- TASK TO CARRY OUT
Lines below starting with the line with "Screen dimensions: 2154x1429" and going on through the line with "Click the pencil" must be output exactly; the rest of the records must be left out.

- AVAILABLE DATA
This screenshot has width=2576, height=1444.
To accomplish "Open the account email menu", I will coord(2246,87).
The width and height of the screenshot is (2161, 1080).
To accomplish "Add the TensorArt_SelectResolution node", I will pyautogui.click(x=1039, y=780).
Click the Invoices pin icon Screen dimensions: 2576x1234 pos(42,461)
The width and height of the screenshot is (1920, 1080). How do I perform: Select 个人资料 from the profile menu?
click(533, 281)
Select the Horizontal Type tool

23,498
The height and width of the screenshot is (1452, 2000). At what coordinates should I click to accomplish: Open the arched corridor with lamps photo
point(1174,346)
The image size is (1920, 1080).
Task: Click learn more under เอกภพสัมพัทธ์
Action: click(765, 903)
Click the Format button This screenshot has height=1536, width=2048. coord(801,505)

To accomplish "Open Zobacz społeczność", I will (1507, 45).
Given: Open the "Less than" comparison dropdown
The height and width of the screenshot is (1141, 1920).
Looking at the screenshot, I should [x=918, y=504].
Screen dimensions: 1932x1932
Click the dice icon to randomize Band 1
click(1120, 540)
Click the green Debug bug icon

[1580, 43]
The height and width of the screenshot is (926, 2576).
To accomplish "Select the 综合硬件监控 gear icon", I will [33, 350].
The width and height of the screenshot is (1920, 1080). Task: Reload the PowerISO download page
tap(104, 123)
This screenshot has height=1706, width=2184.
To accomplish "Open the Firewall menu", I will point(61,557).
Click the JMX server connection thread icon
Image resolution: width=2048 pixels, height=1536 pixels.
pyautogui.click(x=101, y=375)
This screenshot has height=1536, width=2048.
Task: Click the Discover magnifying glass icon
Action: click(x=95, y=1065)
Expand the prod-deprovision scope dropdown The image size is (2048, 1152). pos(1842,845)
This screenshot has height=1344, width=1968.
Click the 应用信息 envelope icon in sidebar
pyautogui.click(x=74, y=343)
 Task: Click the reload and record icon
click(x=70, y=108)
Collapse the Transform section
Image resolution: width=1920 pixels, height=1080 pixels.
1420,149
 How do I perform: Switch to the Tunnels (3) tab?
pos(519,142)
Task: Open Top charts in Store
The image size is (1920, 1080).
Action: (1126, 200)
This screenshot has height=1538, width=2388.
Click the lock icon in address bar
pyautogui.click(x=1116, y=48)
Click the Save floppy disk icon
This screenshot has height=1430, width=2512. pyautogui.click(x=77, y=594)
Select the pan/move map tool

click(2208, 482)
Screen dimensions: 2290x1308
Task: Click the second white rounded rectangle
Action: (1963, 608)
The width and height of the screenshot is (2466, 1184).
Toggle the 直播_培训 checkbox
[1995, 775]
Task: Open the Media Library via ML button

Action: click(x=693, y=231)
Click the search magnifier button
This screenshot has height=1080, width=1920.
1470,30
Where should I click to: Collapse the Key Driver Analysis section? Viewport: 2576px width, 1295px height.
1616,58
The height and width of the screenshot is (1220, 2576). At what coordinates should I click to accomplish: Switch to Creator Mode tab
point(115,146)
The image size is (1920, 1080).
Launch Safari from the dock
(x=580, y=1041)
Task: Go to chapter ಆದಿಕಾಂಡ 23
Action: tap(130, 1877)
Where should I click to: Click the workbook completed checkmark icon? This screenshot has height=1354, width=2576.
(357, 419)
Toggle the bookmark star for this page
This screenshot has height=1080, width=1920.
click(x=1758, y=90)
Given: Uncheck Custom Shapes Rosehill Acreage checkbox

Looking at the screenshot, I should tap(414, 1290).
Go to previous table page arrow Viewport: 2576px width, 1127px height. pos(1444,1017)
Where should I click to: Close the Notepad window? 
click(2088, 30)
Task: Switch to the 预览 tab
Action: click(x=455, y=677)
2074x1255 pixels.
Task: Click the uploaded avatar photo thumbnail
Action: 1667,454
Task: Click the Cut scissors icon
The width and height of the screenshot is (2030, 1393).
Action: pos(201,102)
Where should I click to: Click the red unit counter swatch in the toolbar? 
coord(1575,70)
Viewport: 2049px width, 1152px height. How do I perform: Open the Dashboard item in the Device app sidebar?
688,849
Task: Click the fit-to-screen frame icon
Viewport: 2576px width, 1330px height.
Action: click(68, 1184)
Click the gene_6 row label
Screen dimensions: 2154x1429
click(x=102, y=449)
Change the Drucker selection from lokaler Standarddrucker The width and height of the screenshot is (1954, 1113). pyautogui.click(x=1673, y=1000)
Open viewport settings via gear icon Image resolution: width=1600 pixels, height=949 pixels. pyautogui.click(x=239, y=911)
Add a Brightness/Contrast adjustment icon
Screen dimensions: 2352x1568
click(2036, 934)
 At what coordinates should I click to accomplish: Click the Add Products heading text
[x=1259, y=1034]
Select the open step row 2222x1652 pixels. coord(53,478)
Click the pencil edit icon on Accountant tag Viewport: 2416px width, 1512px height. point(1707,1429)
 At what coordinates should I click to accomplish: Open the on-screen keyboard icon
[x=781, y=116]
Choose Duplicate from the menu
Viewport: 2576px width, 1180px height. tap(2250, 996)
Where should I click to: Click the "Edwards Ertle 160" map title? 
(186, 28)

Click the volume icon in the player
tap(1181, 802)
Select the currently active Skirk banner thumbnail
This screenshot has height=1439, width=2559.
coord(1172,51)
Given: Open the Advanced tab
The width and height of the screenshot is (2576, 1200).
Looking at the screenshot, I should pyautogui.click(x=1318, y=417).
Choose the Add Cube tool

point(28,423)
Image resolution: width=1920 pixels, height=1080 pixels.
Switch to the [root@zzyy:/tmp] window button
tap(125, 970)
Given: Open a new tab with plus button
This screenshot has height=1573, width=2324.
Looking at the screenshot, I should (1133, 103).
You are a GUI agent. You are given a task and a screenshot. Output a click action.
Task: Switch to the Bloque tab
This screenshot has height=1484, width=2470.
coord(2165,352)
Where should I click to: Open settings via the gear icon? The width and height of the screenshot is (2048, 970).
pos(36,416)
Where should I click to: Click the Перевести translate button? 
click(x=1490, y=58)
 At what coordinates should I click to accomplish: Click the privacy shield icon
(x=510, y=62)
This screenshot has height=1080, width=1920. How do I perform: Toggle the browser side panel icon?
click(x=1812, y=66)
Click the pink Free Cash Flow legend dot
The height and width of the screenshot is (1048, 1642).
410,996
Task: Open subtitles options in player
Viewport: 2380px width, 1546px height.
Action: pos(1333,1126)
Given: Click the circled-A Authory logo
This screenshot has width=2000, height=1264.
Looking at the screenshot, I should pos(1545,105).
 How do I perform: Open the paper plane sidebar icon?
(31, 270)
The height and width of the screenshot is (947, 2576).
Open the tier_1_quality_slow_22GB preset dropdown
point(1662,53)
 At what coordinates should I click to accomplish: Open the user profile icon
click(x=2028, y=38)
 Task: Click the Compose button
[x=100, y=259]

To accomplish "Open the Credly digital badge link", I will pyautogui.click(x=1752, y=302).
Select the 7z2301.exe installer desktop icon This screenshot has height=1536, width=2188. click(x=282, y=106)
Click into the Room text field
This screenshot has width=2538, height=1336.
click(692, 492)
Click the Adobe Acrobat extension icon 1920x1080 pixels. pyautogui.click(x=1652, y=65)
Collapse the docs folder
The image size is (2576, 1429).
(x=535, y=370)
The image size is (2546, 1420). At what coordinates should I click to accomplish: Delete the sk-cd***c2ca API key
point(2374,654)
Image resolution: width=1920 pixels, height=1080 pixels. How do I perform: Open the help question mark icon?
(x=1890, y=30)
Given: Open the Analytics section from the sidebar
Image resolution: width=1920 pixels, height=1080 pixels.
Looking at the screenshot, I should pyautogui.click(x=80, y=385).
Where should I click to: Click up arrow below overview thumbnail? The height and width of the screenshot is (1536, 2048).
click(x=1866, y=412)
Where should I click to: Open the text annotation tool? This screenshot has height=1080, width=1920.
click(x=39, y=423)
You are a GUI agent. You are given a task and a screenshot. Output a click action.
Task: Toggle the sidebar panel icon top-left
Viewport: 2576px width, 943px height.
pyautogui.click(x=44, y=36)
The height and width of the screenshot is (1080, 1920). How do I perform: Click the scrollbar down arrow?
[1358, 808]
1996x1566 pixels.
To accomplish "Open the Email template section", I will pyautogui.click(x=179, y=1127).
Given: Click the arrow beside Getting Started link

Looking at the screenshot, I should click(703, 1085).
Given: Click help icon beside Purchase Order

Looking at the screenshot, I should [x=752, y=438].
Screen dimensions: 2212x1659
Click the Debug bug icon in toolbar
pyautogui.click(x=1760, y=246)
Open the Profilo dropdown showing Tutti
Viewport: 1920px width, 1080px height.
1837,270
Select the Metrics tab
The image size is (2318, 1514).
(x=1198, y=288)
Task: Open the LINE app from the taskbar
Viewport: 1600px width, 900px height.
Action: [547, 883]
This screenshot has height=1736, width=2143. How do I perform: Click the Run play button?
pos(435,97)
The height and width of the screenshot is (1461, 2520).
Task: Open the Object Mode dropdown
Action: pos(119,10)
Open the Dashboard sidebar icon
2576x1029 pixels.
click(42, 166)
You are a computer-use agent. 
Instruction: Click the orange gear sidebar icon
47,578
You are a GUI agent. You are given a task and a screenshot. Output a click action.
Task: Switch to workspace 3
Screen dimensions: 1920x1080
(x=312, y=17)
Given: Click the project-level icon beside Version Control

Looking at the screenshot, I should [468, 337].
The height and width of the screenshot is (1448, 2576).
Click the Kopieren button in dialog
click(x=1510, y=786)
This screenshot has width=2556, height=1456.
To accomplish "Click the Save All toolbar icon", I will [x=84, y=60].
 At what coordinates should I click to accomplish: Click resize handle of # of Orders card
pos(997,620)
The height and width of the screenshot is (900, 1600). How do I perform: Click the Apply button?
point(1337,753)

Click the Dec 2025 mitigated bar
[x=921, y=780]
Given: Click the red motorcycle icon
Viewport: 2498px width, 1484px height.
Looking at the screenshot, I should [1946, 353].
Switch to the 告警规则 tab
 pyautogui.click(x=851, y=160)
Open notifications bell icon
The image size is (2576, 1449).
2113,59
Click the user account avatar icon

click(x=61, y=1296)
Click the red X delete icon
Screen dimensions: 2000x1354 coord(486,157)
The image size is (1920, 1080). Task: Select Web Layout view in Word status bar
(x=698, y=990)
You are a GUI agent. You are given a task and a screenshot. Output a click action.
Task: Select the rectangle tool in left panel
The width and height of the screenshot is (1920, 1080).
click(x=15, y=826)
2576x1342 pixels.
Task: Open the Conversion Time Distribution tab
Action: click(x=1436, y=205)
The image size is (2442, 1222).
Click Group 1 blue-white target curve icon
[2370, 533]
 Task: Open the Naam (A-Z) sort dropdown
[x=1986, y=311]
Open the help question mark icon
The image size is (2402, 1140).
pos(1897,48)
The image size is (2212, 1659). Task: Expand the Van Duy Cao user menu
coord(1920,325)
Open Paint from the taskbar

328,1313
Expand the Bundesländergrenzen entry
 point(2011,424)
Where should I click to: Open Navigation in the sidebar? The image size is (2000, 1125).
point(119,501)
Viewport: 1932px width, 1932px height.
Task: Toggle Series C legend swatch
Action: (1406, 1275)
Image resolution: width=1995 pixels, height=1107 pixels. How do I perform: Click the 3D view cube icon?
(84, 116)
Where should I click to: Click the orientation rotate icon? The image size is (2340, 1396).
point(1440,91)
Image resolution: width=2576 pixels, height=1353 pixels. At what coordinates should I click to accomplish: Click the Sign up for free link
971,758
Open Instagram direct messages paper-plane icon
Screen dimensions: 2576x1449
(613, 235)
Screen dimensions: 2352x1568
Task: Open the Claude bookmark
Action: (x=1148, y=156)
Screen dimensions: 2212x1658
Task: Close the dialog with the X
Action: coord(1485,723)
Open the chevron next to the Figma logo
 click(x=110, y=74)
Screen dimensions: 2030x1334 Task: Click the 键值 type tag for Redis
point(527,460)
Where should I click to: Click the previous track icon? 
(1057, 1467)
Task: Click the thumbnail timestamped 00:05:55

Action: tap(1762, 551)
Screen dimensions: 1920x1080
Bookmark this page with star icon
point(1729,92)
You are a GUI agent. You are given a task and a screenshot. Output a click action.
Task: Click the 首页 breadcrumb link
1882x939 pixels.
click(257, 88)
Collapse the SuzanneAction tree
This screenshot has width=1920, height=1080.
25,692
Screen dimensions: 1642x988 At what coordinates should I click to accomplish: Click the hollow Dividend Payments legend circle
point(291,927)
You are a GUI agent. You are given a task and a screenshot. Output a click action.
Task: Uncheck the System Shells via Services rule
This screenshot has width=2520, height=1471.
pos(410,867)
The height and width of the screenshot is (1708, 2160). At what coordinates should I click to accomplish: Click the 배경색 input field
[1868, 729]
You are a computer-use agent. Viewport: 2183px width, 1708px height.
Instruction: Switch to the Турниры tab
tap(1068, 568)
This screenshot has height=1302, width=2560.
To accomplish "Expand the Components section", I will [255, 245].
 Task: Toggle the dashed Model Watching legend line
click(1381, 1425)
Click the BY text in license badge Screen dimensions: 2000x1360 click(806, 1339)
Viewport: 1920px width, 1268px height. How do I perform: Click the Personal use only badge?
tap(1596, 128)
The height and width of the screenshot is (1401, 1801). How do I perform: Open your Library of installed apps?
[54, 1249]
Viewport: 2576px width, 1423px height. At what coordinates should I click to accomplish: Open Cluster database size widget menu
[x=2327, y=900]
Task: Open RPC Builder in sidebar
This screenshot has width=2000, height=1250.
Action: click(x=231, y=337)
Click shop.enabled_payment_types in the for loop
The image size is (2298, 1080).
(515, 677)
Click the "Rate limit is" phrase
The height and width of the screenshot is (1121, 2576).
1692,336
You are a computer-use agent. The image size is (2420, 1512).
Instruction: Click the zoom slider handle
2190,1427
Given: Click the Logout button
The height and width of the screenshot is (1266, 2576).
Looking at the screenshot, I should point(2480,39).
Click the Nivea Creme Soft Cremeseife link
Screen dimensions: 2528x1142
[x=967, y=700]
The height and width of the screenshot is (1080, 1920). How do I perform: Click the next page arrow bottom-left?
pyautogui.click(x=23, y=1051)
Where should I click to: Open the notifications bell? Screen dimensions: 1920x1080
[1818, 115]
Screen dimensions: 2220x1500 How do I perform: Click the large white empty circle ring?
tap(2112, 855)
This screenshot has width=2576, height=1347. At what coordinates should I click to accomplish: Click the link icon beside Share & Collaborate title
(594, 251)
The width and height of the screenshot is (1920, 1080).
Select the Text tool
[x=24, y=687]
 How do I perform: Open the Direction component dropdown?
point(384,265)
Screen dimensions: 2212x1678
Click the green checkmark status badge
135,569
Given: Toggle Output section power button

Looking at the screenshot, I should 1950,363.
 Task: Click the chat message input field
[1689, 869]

- EXPECTED OUTPUT
Screen dimensions: 2154x1429
click(x=102, y=449)
Change the Drucker selection from lokaler Standarddrucker The width and height of the screenshot is (1954, 1113). pyautogui.click(x=1673, y=1000)
Open viewport settings via gear icon Image resolution: width=1600 pixels, height=949 pixels. pyautogui.click(x=239, y=911)
Add a Brightness/Contrast adjustment icon
Screen dimensions: 2352x1568
click(2036, 934)
 At what coordinates should I click to accomplish: Click the Add Products heading text
[x=1259, y=1034]
Select the open step row 2222x1652 pixels. coord(53,478)
Click the pencil edit icon on Accountant tag Viewport: 2416px width, 1512px height. point(1707,1429)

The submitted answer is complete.